Trois ans après l’insurrection populaire des 30 et 31 octobre 2014, marquée par la chute du régime Compaoré, les Burkinabè dans leur majorité sont toujours dans l’attente du bien-être au plan socio-économique et politique. C’est la substance des communications livrées au forum sur les défis post-insurrectionnels organisé les 8 et 9 décembre derniers par le Centre pour la gouvernance démocratique (CGD) et la coalition Ditanye (rassemblement de sept organisations de la société civile).
Il ressort des différentes communications un tableau sombre «d’un Burkina» qui pensait enfin avoir fini avec les pratiques peu orthodoxes de l’ère Compaoré. En effet, force est de constater que le désespoir se conjugue au présent dans le quotidien des Burkinabè. Pour le Pr Augustin Loada, le Burkina a manqué de prendre son envol sous la transition. «La période de la transition devait nous permettre d’opérer des changements structurels». Mais, en optant pour une transition de courte durée, s’indigne-t-il, les Burkinabè ont fait le choix d’un changement conjoncturel. Toute chose qui, à son avis, met ainsi les «insurgés» face à leur responsabilité.

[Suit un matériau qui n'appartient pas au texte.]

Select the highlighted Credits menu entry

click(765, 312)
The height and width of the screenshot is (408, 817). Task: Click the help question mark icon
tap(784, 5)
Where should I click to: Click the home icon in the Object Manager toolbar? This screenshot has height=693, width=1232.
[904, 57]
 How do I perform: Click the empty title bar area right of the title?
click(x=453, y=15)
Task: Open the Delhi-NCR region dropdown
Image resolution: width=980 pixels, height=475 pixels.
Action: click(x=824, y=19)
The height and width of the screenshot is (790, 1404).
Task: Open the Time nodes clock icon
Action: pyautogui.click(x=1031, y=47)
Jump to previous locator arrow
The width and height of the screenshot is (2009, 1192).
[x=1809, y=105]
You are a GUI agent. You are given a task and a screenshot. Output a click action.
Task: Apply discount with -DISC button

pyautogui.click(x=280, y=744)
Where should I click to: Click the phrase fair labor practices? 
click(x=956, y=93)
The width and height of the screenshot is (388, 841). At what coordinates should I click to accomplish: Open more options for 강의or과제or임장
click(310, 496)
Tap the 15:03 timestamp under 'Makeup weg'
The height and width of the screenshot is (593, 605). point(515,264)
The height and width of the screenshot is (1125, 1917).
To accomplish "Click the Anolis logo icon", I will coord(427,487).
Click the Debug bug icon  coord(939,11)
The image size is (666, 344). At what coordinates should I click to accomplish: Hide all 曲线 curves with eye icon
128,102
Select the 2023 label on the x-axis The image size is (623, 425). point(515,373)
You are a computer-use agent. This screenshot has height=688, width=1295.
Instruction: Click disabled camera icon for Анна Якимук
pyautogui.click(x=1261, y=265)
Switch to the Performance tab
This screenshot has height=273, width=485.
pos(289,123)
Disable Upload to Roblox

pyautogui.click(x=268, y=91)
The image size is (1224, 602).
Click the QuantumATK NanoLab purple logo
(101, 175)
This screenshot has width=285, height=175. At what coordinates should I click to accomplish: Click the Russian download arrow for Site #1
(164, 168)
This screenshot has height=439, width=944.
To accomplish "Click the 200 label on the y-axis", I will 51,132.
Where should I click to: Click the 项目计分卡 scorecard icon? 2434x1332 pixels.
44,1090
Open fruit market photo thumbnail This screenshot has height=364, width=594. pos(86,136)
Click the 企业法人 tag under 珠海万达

La conséquence de cette déconfiture est le retour des vieilles pratiques peu vertueuses de gouvernance. A ce sujet, Augustin Loada remarque un seuil élevé des marchés publics caractérisés par les contrats de gré à gré. Reproduction donc des anciennes pratiques qui se traduisent par une économie concentrée entre les mains d’une minorité, a laissé entendre, pour sa part, Thomas Ouédraogo, directeur exécutif du CGD.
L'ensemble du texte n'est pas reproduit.